Обсуждение: Email parsing in Text Search

Поиск
Список
Период
Сортировка

Email parsing in Text Search

От
Martin Dubé
Дата:
Hi,

I'm having a weird behavior with the email parser and wonder if it is a bug or a feature.

When using the default regconfig and parse an email where the first part is numbers only, it is not parsed as an email.

db=# select * from ts_debug('pg_catalog.english', '000000001@asdf.com');
 alias |   description    |   token   | dictionaries | dictionary |   lexemes   
-------+------------------+-----------+--------------+------------+-------------
 uint  | Unsigned integer | 000000001 | {simple}     | simple     | {000000001}
 blank | Space symbols    | @         | {}           |            | 
 host  | Host             | asdf.com  | {simple}     | simple     | {asdf.com}
(3 rows)


However, if I add a letter, it is parsed as an email.

db=# select * from ts_debug('pg_catalog.english', '000000001a@asdf.com');
 alias |  description  |        token        | dictionaries | dictionary |        lexemes        
-------+---------------+---------------------+--------------+------------+-----------------------
 email | Email address | 000000001a@asdf.com | {simple}     | simple     | {000000001a@asdf.com}
(1 row)

According to RFC and several forums, an email address with only numbers in the first part is valid. 

Is it a normal behavior?

I did the test on OpenBSD 5.9 and postgresql is at version 9.4.6.

Thanks,


--
Mart

Re: Email parsing in Text Search

От
Tom Lane
Дата:
Martin Dubé <martin.dube@gmail.com> writes:
> When using the default regconfig and parse an email where the first part is
> numbers only, it is not parsed as an email.

This has been changed for 9.6:
* Fix the default text search parser to allow leading digits in email and host tokens (Artur Zakirov)
        regards, tom lane



Re: Email parsing in Text Search

От
Martin Dubé
Дата:
I should have seen that!
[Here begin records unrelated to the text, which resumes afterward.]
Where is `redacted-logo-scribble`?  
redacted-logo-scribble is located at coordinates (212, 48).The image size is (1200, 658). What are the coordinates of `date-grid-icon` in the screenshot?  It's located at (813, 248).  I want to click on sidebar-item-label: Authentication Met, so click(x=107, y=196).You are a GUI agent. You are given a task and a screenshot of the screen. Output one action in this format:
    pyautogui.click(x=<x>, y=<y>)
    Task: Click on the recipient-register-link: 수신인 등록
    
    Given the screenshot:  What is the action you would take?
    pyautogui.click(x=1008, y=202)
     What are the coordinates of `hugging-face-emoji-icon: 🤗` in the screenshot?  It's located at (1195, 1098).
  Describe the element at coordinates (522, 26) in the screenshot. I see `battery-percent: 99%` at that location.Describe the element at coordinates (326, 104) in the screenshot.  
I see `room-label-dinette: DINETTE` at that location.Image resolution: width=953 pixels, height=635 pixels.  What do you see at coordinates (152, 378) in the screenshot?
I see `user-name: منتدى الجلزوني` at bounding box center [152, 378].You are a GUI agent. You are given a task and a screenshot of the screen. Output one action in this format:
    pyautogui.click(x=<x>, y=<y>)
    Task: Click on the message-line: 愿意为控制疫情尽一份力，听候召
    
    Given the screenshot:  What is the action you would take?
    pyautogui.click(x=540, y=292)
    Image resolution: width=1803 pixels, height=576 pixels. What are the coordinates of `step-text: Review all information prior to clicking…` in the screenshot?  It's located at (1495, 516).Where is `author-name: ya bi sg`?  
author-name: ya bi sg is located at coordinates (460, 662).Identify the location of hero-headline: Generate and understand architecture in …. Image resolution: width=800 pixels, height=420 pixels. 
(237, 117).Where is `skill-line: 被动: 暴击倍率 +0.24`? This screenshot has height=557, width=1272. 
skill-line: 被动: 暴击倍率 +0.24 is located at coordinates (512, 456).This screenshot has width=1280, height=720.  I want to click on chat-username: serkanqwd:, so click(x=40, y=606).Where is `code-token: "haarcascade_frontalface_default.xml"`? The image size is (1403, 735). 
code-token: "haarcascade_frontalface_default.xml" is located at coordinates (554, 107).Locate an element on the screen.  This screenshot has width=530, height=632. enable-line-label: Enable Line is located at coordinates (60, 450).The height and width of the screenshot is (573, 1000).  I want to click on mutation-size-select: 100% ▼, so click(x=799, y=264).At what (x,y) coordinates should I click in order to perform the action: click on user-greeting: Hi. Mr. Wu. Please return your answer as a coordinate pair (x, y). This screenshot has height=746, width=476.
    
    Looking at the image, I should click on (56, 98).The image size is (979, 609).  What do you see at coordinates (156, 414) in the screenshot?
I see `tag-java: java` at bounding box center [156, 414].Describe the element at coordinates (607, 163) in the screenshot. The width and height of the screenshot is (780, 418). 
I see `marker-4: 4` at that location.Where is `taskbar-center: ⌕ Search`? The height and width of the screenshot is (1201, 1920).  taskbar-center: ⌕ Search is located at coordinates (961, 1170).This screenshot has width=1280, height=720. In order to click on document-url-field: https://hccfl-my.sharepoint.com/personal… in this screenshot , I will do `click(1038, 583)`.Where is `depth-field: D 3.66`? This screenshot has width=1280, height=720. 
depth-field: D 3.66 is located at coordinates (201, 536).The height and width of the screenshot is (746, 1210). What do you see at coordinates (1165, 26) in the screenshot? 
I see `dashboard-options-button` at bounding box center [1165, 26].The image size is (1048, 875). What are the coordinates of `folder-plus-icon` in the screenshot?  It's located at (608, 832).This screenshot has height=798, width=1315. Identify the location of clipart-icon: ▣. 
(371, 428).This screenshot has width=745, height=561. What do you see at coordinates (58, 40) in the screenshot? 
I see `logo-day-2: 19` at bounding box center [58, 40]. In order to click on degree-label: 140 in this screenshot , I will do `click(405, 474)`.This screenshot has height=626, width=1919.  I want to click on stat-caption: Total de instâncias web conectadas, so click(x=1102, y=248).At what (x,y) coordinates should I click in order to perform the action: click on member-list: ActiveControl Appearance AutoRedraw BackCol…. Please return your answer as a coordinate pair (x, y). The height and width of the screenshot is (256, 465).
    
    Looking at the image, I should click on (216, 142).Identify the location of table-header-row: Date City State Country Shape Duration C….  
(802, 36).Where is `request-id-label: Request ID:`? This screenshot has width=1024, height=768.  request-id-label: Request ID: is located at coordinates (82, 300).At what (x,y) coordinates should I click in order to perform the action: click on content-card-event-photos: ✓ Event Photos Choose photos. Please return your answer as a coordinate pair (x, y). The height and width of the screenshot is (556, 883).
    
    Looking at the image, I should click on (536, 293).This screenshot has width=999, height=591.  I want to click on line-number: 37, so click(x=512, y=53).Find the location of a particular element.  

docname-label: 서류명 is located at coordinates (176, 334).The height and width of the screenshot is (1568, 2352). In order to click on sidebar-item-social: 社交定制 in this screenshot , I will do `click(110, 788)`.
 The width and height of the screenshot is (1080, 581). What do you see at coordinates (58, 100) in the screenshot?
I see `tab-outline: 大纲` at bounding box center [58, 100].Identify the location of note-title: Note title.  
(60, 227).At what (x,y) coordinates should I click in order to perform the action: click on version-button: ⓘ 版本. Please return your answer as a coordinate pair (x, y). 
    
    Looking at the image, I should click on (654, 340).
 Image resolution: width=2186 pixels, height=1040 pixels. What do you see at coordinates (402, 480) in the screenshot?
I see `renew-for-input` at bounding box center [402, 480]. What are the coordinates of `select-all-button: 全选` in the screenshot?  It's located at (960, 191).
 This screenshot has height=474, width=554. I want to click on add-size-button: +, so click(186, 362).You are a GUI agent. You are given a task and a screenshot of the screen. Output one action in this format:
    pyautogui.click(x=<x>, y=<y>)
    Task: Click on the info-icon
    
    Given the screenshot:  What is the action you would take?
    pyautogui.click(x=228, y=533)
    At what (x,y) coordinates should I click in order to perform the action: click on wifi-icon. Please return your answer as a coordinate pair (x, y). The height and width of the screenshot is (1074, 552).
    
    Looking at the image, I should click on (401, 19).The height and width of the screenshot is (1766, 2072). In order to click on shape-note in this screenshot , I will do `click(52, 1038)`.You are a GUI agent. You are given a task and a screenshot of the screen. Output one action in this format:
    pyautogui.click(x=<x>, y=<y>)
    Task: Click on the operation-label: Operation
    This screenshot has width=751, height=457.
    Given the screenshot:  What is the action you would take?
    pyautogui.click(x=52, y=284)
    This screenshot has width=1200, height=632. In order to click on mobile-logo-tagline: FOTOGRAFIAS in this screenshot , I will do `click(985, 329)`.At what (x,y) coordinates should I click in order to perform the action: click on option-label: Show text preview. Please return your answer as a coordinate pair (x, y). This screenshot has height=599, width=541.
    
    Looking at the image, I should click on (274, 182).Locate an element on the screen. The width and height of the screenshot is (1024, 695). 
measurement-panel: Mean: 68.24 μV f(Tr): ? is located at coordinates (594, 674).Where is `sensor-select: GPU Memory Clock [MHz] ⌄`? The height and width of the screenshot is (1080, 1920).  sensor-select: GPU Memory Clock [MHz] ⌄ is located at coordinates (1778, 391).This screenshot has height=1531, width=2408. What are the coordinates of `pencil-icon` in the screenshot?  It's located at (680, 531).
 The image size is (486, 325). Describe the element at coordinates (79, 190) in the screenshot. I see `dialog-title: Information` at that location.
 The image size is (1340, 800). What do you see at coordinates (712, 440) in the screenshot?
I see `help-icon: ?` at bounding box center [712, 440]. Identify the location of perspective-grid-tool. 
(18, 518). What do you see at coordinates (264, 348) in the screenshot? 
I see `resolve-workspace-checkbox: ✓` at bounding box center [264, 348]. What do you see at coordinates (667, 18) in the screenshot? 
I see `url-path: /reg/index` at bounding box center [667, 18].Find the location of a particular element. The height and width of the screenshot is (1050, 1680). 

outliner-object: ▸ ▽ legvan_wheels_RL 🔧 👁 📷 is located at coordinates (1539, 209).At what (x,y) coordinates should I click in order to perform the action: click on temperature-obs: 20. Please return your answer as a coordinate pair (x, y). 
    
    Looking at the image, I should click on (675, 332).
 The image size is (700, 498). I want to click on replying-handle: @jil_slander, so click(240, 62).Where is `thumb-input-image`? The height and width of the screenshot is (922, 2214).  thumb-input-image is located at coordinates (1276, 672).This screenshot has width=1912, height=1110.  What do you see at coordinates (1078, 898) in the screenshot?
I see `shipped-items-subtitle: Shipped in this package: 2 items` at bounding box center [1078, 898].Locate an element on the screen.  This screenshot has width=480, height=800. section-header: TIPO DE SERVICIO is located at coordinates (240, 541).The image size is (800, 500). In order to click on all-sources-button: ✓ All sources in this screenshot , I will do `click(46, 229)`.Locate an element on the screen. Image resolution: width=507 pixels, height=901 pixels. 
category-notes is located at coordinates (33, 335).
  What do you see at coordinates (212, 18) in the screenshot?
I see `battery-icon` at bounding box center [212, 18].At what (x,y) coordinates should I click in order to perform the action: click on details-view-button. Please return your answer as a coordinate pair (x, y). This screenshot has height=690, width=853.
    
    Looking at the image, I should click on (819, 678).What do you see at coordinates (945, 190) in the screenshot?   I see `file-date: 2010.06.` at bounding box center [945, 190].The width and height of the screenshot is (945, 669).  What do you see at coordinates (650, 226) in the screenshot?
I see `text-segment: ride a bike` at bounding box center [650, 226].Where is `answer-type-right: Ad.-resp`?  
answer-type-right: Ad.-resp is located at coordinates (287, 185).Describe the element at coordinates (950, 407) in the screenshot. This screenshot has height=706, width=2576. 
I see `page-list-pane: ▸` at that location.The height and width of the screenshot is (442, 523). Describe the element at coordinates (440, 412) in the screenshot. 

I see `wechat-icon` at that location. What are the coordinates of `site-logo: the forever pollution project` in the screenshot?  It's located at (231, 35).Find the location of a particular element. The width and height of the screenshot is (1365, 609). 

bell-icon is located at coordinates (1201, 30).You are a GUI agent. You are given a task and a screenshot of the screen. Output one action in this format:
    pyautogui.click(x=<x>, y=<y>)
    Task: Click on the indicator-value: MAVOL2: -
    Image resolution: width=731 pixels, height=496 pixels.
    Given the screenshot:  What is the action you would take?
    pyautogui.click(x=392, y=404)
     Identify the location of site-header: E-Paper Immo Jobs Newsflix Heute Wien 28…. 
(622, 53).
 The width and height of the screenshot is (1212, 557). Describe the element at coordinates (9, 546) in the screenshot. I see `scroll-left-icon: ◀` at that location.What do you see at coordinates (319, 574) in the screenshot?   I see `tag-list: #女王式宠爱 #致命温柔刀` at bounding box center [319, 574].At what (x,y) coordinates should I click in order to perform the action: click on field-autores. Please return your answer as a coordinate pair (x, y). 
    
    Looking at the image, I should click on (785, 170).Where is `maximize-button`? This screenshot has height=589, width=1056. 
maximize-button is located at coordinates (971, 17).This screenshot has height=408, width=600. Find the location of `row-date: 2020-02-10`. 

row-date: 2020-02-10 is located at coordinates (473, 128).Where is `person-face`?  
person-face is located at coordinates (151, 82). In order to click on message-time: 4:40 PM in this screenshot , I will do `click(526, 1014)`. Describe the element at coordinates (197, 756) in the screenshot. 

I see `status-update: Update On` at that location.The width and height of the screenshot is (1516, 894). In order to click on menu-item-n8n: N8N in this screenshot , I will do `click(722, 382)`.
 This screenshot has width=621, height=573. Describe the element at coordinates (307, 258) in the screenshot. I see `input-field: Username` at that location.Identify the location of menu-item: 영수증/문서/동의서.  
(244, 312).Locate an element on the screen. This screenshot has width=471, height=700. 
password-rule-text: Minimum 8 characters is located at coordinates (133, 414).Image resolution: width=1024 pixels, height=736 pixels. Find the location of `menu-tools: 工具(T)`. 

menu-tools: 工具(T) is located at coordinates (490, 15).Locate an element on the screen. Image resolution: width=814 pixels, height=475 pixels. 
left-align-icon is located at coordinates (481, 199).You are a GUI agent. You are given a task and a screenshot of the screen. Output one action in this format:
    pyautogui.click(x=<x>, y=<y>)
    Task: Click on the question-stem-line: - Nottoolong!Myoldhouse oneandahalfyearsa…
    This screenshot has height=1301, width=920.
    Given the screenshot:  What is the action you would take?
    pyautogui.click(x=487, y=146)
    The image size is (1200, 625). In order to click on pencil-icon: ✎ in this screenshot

Thank you very much!

On Wed, Sep 7, 2016 at 2:32 PM, Tom Lane <tgl@sss.pgh.pa.us> wrote:
Martin Dubé <martin.dube@gmail.com> writes:
> When using the default regconfig and parse an email where the first part is
> numbers only, it is not parsed as an email.

This has been changed for 9.6:

        * Fix the default text search parser to allow leading digits in email and host tokens (Artur Zakirov)

                        regards, tom lane



--
Mart